Depending on the energy of the initial cosmic gamma-ray, there may be thousands of electrons/positrons in the resulting cascade which are capable of emitting Cerenkov radiation. As a result, a large "pool" of Cerenkov light accompanies the particles in the air shower. This pool of light is pancake-like in appearance, about 200 meters in diameter but only a meter or so in thickness. Air Cerenkov detectors, as the name implies, rely on the detection of this pool of light to detect the arrival of a cosmic gamma-ray.
Uses
Detection of labeled biomolecules
Cherenkov radiation is widely used to facilitate the detection of small amounts and low concentrations of biomolecules. Radioactive atoms such as phosphorus-32 are readily introduced into biomolecules by enzymatic and synthetic means and subsequently may be easily detected in small quantities for the purpose of elucidating biological pathways and in characterizing the interaction of biological molecules such as affinity constants and dissociation rates.
Nuclear reactors
Cherenkov radiation in a TRIGA reactor pool.

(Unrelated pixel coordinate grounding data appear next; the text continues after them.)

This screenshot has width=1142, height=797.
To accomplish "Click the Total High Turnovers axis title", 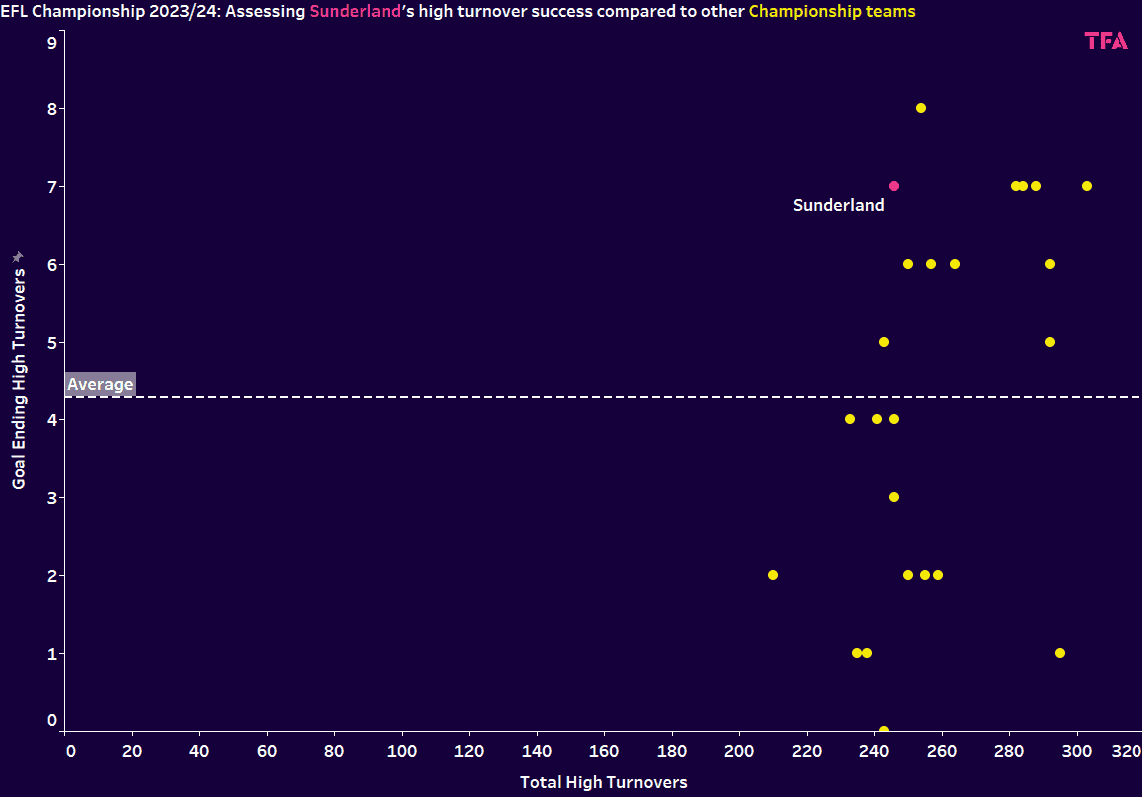I will click(x=603, y=782).
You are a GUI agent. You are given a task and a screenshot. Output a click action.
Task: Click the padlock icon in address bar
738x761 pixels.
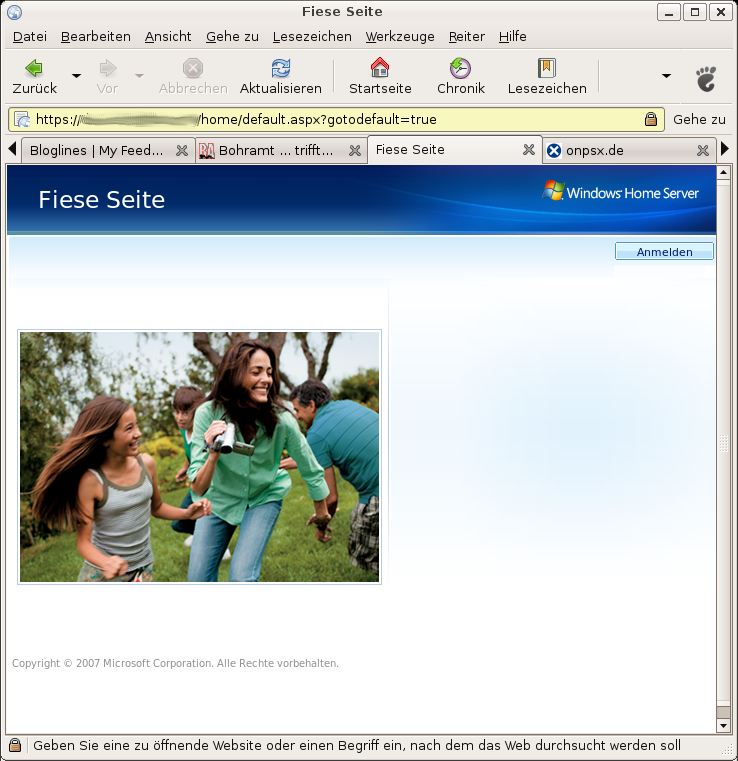click(651, 119)
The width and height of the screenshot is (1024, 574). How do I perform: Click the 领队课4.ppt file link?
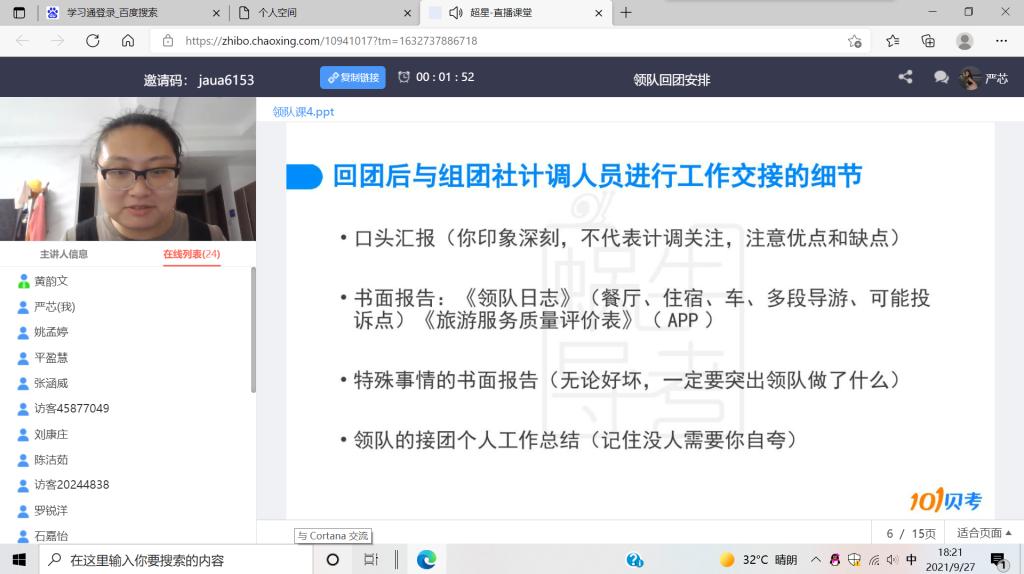tap(303, 112)
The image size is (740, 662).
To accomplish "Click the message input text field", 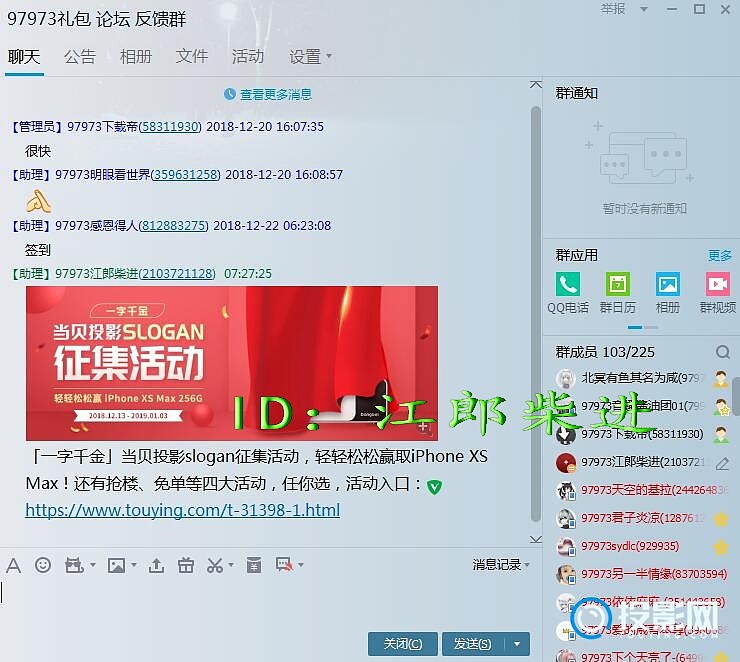I will 260,600.
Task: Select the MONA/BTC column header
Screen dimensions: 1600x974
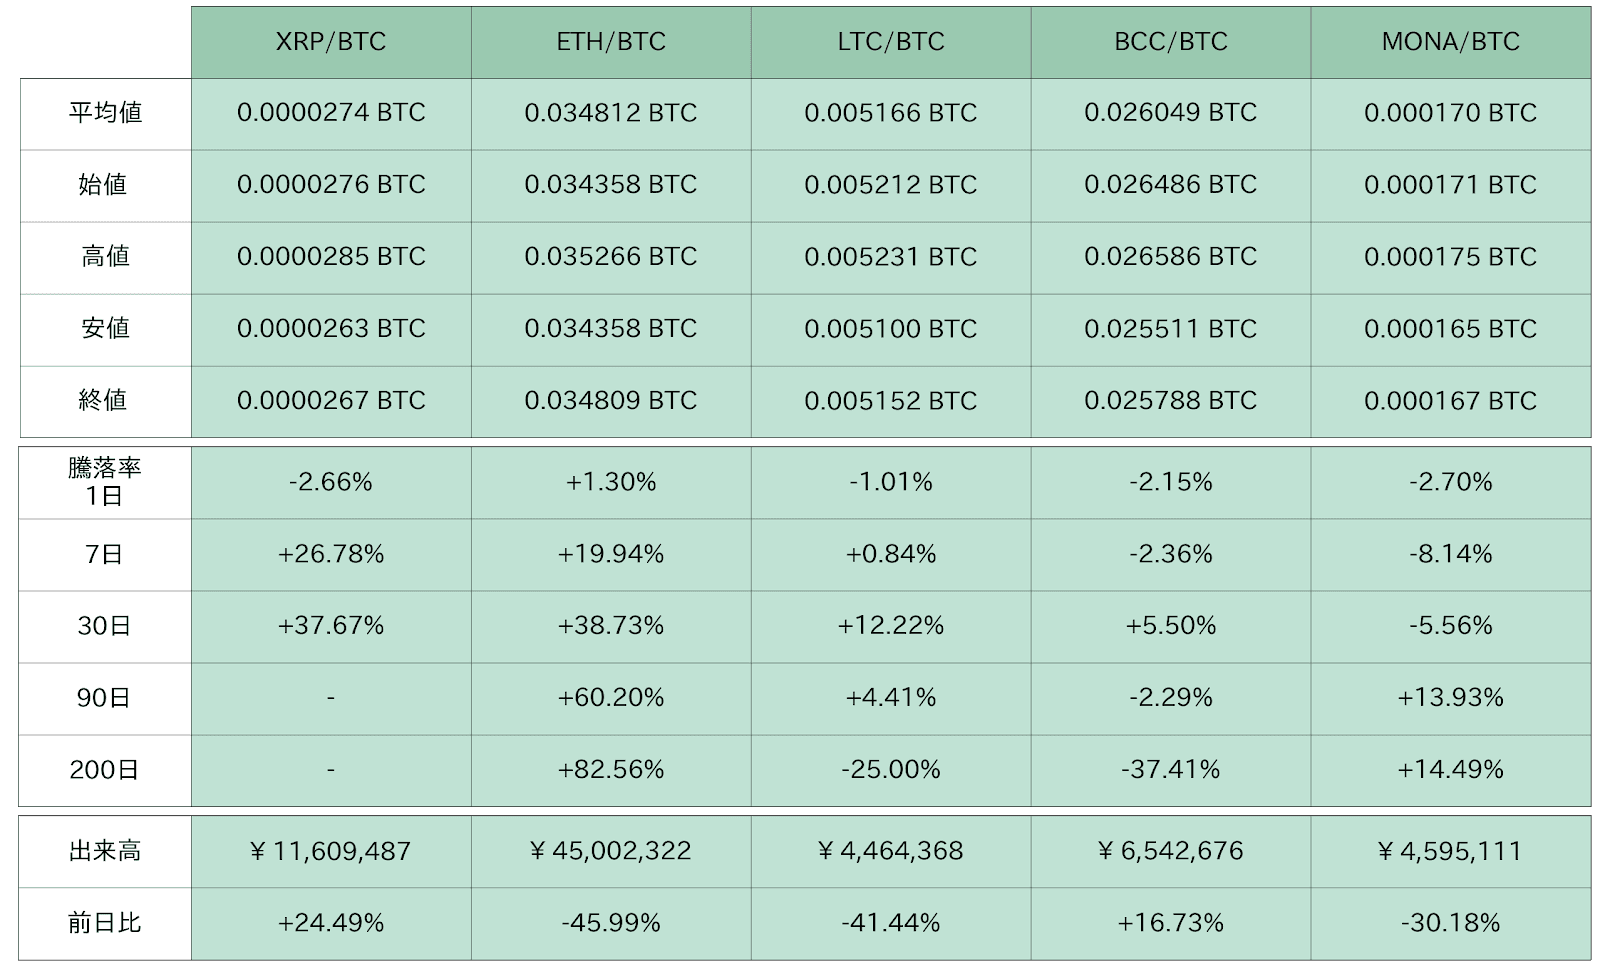Action: click(x=1450, y=42)
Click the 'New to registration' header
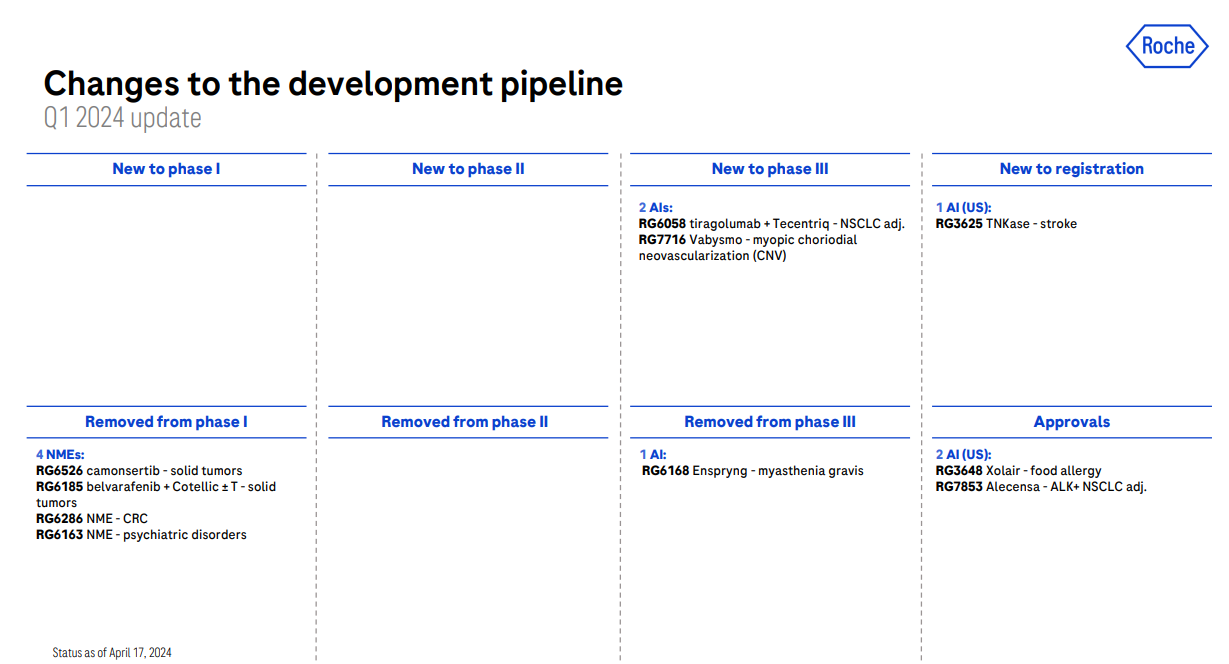The height and width of the screenshot is (664, 1229). [x=1071, y=169]
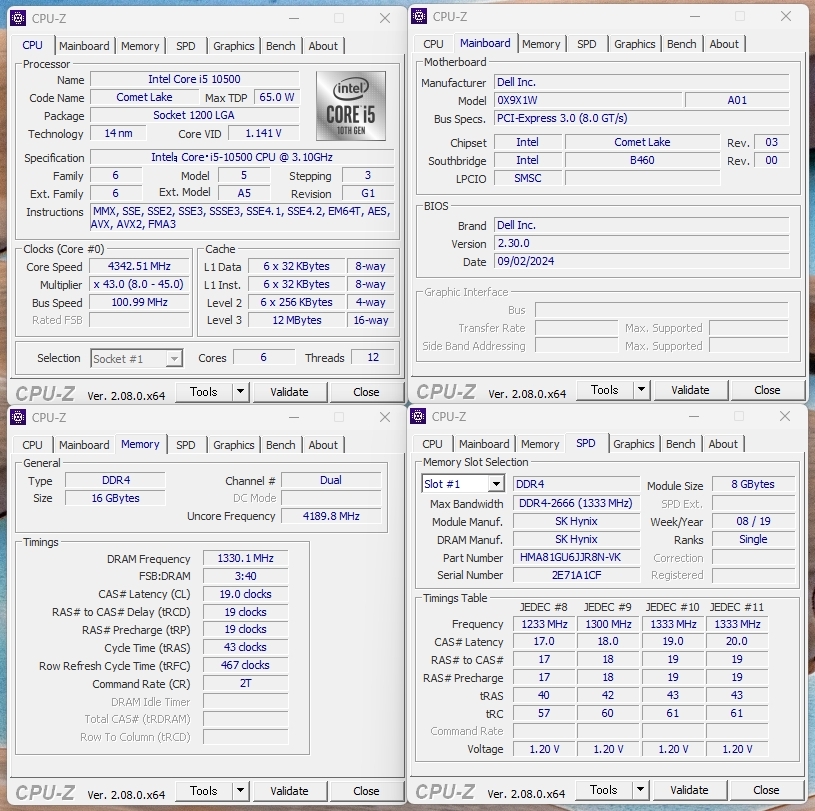Click Tools button in the memory timings window
Image resolution: width=815 pixels, height=811 pixels.
pos(204,791)
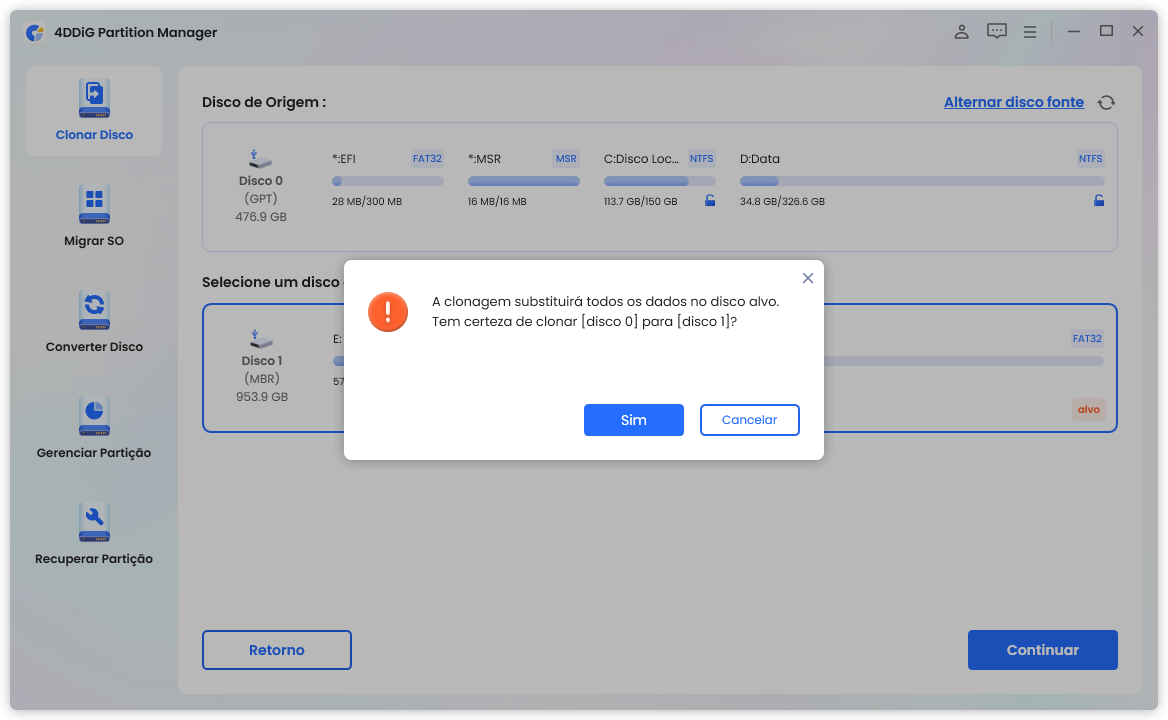This screenshot has width=1168, height=720.
Task: Click the Alternar disco fonte link
Action: coord(1013,102)
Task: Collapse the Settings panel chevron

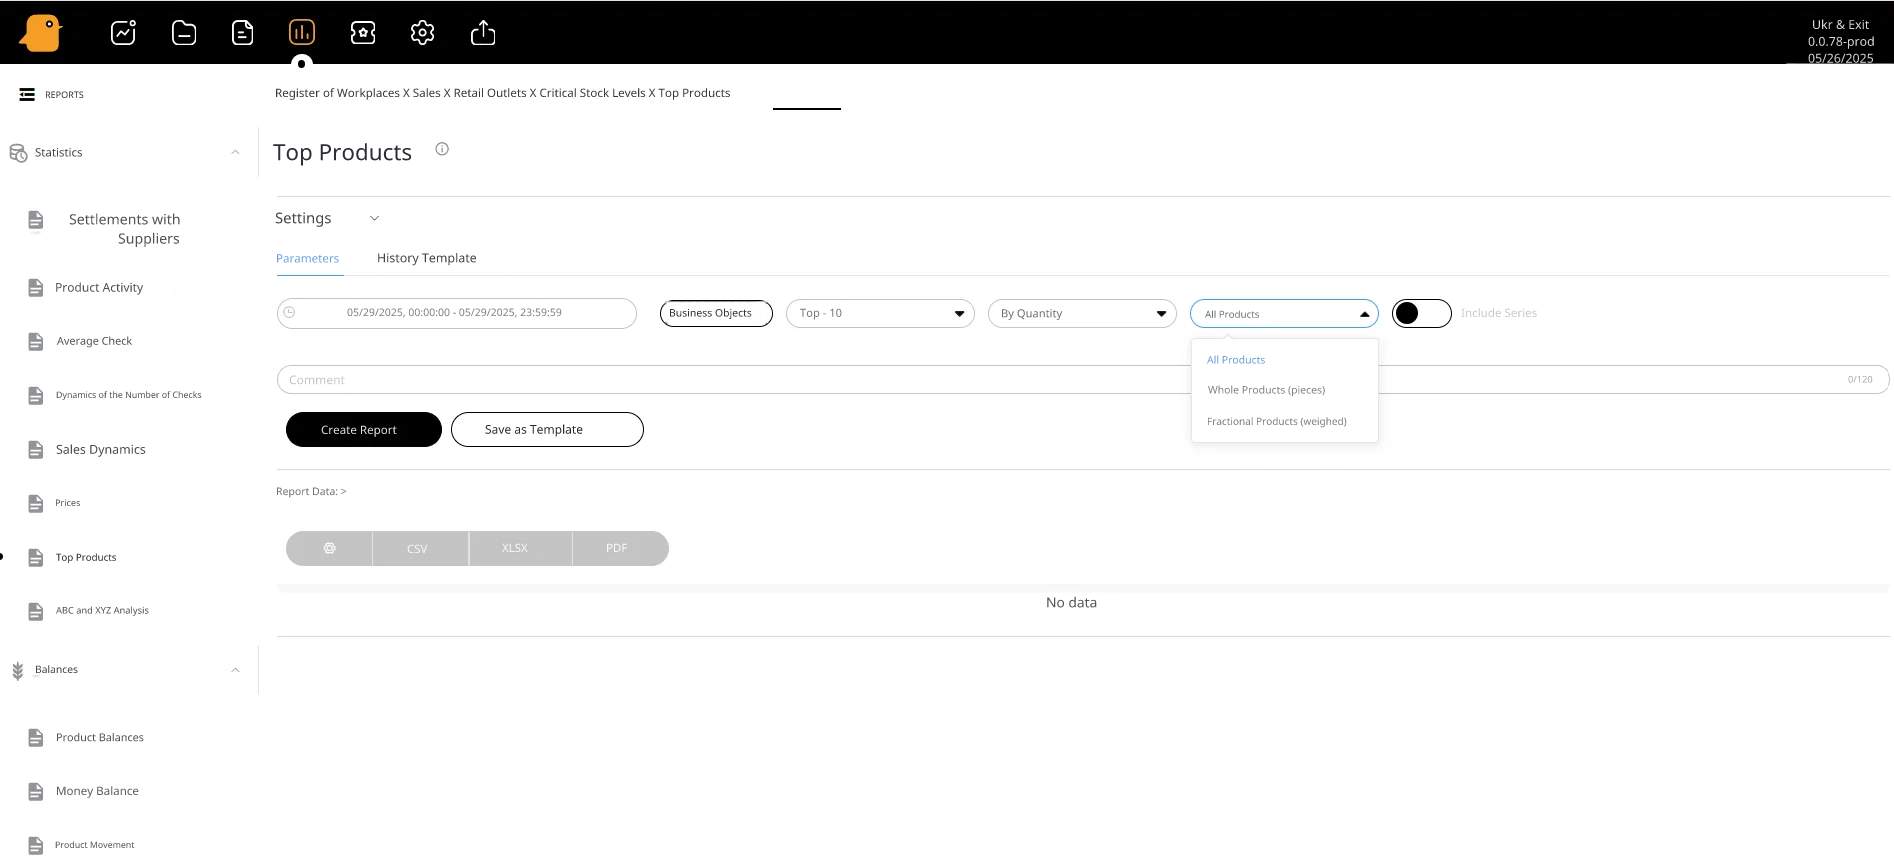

Cherenkov radiation is used to detect high-energy charged particles. In pool-type nuclear reactors, the intensity of Cherenkov radiation is related to the frequency of the fission events that produce high-energy electrons, and hence is a measure of the intensity of the reaction. Cherenkov radiation is also used to characterize the remaining radioactivity of spent fuel rods.
Astrophysics experiments
When a high-energy cosmic ray interacts with the Earth's atmosphere, it may produce an electron-positron pair with enormous velocities. The Cherenkov radiation from these charged particles is used to determine the source and intensity of the cosmic ray, which is used for example in the Imaging Atmospheric Cherenkov Technique (IACT), by experiments such as VERITAS, H.E.S.S., and MAGIC. Similar methods are used in very large neutrino detectors, such as the Super-Kamiokande, the Sudbury Neutrino Observatory (SNO) and IceCube. In the Pierre Auger Observatory and other similar projects tanks filled with water observe the Cherenkov radiation caused by muons, electrons and positrons of particle showers which are caused by cosmic rays.
Cherenkov radiation can also be used to determine properties of high-energy astronomical objects that emit gamma rays, such as supernova remnants and blazars. This is done by projects such as STACEE, a gamma ray detector in New Mexico.